**Les consignes**
A – Traduisez en anglais la phrase suivante du texte sur Concha Perez : « Le roman commence dans un décor carnavalesque, plein de fantaisie et de masques. »
B – D'après le texte sur Concha Perez, quel âge a la jeune fille ?

**Extrait du texte**
::::::
C’est une femme cruelle qu’embrasse ardemment Mateo,
dormant dans ses bras mais refusant toujours de livrer son corps,
Elle le provoque en se donnant à d’autres hommes.
Concha fait de lui l’esclave de sa passion, son vrai pantin.
Louÿs met en scène la capricieuse souveraineté de son héroïne tout au long de son roman.
Toute la frustration de Mateo naît des promesses non tenues de Concha
de lui offrir sa virginité vicieuse et cruelle.
Elle agit ainsi afin d’ensorceler encore plus son amant.
Le pantin se fait vraiment l’esclave de la femme, au moment, où la femme est parvenue
à le faire devenir pantin.
Concha s’établit dans la longue tradition de ces femmes destructrices menant leurs
relations amoureuses à l’échec, ayant pour cause l’inégalité des conditions.
Par ses caprices, la jeune fille de 15 ans provoque chez Mateo un sentiment d’impuissance sexuelle.
Lorsque elle s’exhibe avec Morenito derrière la grille, une scène cruelle telle une "comédie",
elle blesse Mateo par l’allusion à la jeunesse de ce "petit brun."
"Le voilà, mon amant ! Regardes comme il est joli ! Et comme il reste jeune, Mateo! "
Dans une relation d’amour et de haine, Concha s’amuse à faire souffrir sentimentalement Mateo
et à se faire souffrir physiquement.
Quand Mateo la frappe brutalement, elle s’exclame: "Oh ! Mateo ! Comme tu m’aimes !"
Elle s'offre enfin. "Et en effet, Monsieur – dit Matteo à André Stévenol – elle était vierge."
On perçoit en Concha une femme aux motivations obscures oscillant entre le pur et l’impur.
Sa manipulation intéressée et avouée se mélange à un sentiment innocent.
Le roman commence dans un décor carnavalesque, plein de fantaisie et de masques.
Concha apparaît travestie sans que l’on sache toujours ce qui est réalité et masque,
en ne cessant pas de se métamorphoser.
On la voit enfant, perverse, angélique et prostituée. Mateo ne réussi jamais à vraiment démasquer Concha;
même pas à la fin du roman.
"Jamais elle n’avait pris ce ton, si ému et si simple, pour m’adresser la parole.
Je crus avoir enfin dégagé son âme véritable du masque ironique et orgueilleux qui m’avait celée
trop longtemps et une vie nouvelle s’ouvrit à ma convalescence morale."
Concha Perez est un personnage littéraire, romanesque comme Carmen ou légendaire comme Circé.
L’écrivain exploite avec profondeur les arcanes de la femme fatale.
Elle est danseuse et chanteuse, mondaine et nomade, femme-enfant et perverse, provocante et chaste,
séductrice et vénéneuse évoluant dans le monde “ordinaire” d’une Espagne exotique.
::::::
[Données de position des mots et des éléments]

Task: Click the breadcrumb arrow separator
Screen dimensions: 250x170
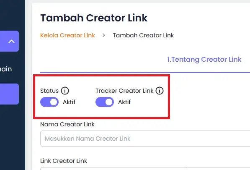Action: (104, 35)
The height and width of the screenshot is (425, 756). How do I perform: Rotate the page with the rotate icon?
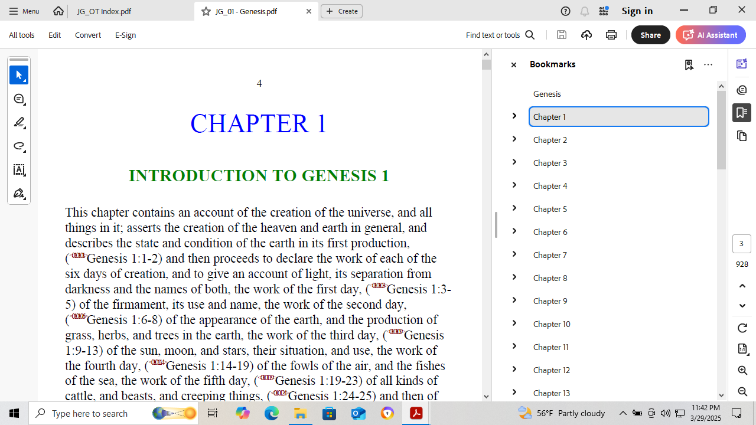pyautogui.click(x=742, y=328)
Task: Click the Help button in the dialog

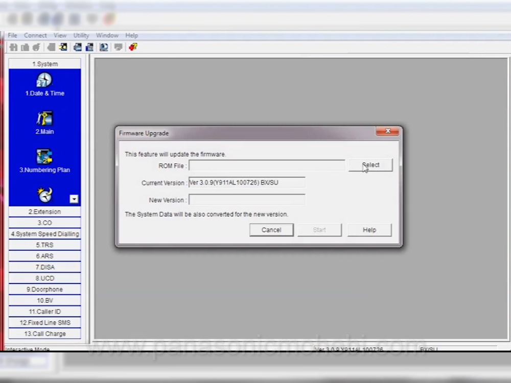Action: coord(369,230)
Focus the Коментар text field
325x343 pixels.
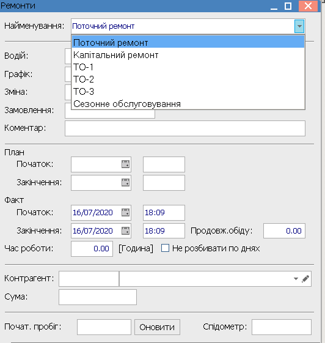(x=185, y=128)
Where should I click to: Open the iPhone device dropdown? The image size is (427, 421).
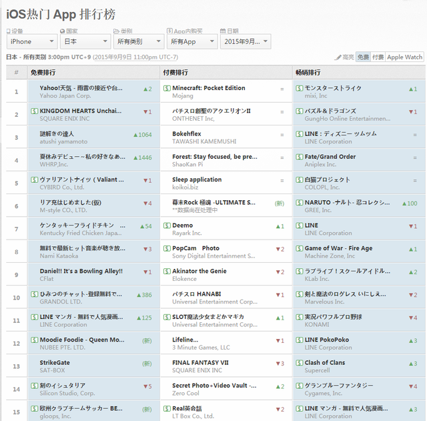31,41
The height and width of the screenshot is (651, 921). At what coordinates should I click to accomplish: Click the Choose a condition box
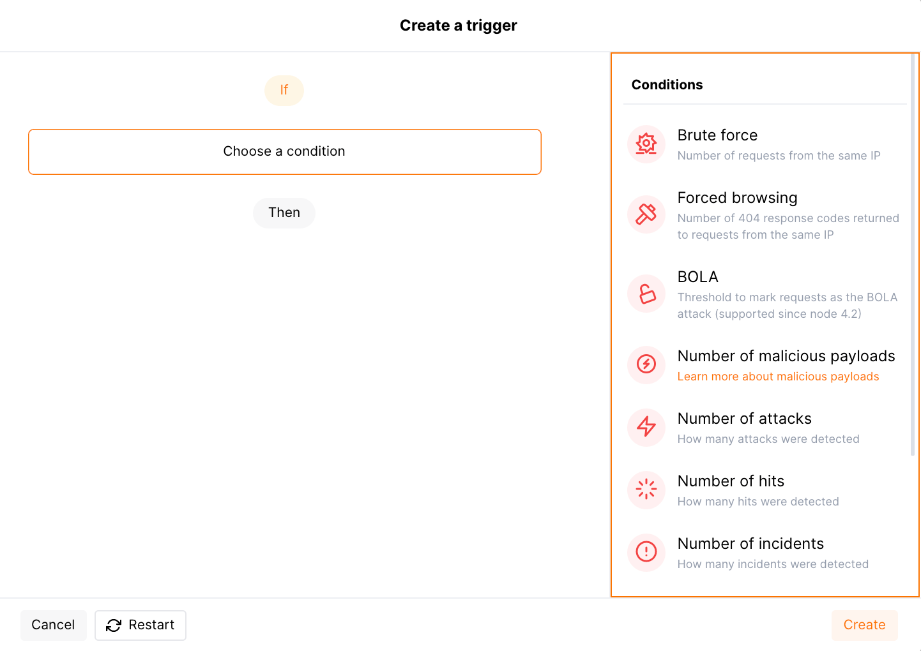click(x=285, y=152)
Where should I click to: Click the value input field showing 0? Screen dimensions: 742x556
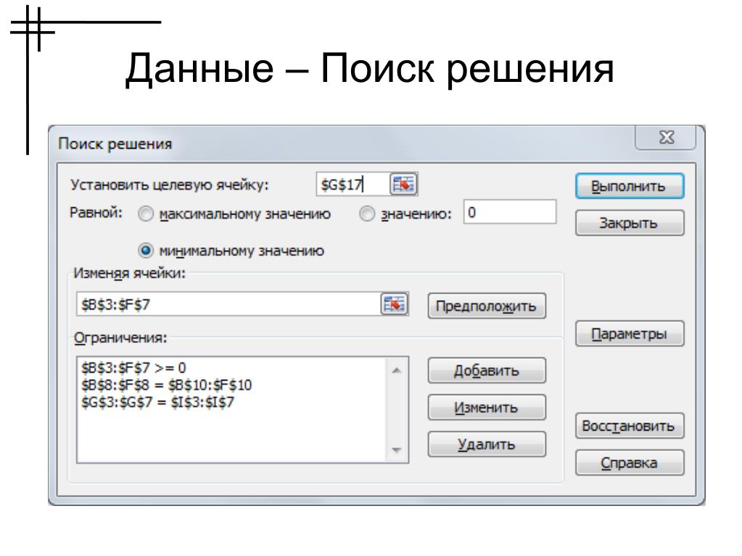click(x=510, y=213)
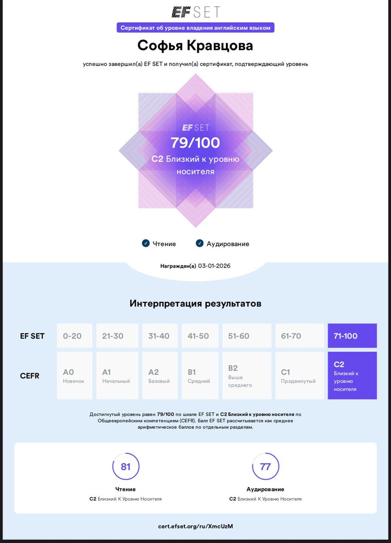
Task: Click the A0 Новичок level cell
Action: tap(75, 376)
::::::
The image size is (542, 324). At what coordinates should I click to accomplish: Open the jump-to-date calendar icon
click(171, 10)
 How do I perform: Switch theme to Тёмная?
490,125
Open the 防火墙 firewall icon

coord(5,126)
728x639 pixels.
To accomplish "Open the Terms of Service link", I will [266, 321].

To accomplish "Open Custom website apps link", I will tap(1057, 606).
::::::
**Corrigé**
A – The novel begins in a carnival-like setting, full of fantasy and masks.

B – Elle a 15 ans.